Undoubtedly, part of the motivation for losing the weight includes being in peak condition for the stretch run as the Bucs again figure to be in the chase as a Super Bowl contender.
“Last year, I just couldn’t lose the weight,” Fournette admitted. “That’s just the truth. This year, I’ll be all right.”
The keys in Fournette’s case?
“Eating right. Getting my rest at night. Water,” he said.
After the minicamp in June, Fournette spent a month in Austin working with trainer Jordan Bush in what was lovingly referred as a “fat camp.” Yet even that experience drew headlines and raised red flags after Bush told The Athletic that Fournette’s weight-loss strategy included sitting in a sauna each day – sparking concern in some corners that such a method could lead to dehydration.
Fournette didn’t sweat the extra attention, owning it to the fishbowl environment that NFL players operate within. He was also criticized harshly by Hall of Fame tight end Shannon Sharpe during a segment on FS1’s “Undisputed.”
“It comes with it,” Fournette said, “and I know that. But as far as when it came out, I didn’t care. My whole life, any coach I’ve had, you can ask about my weight. I’m always heavy. I come into camp losing more weight than I want to, and that’s what it is. By the time the regular season comes, I’ll be in shape. I’m in shape now.”
The Bucs open the season on Sept. 11 at Dallas in a primetime rematch against the Cowboys, the team they opened with during the 2021 campaign. If you listen to Tom Brady, the icon who helped lure Fournette to Tampa as a free agent signee in 2020, it is critical that the running back establish himself as a receiving target in addition to powering the ground game.
When he starred on the college level years ago, Fournette was overlooked as a receiving option.
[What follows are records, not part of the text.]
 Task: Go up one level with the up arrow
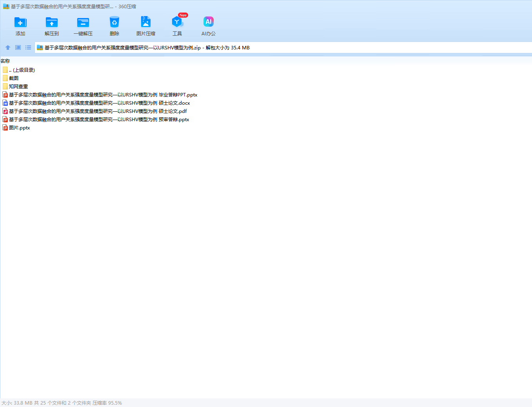click(8, 47)
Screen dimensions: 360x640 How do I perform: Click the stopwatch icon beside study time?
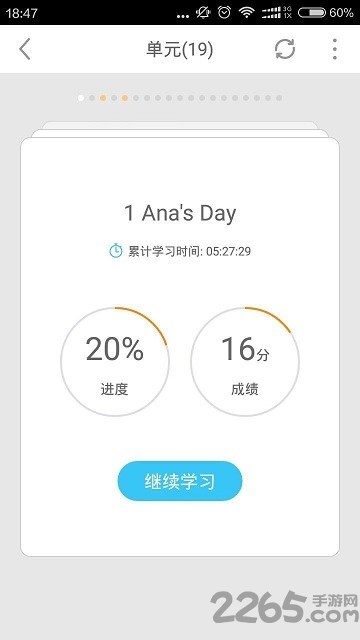click(x=116, y=251)
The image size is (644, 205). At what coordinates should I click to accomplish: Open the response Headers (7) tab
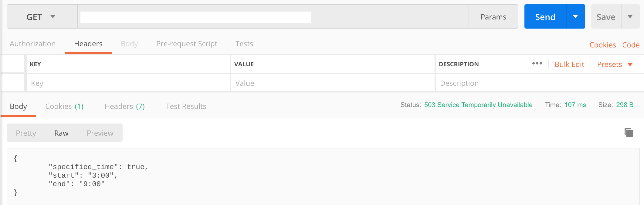click(124, 106)
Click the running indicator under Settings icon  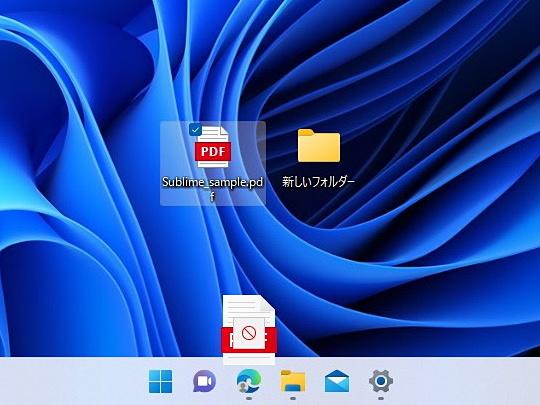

That can’t happen now, even as the Bucs have bolstered wide receiving corps by adding Russell Gage and Julio Jones to a mix that includes Mike Evans and Chris Godwin.
Fournette leads a backfield unit that lost Ronald Jones as a free agent departure to Kansas City but brings back veteran Giovani Bernard and drafted Rachaad White from Arizona State in the third round.
“That’s got to be a big position for us,” Brady said. “They’ve got to step up and do their job. Our receivers get a lot of attention, so it leaves opportunities for the tight ends and running backs to make plays.”
Fournette is surely signing up for that – especially if it’s the ticket for another Super Bowl run.
And even if it means carrying, well, a bit less baggage.
“There’s only one goal, man,” Fournette said. “The Super Bowl. We know where we want to be. But day by day, it starts with the little things.”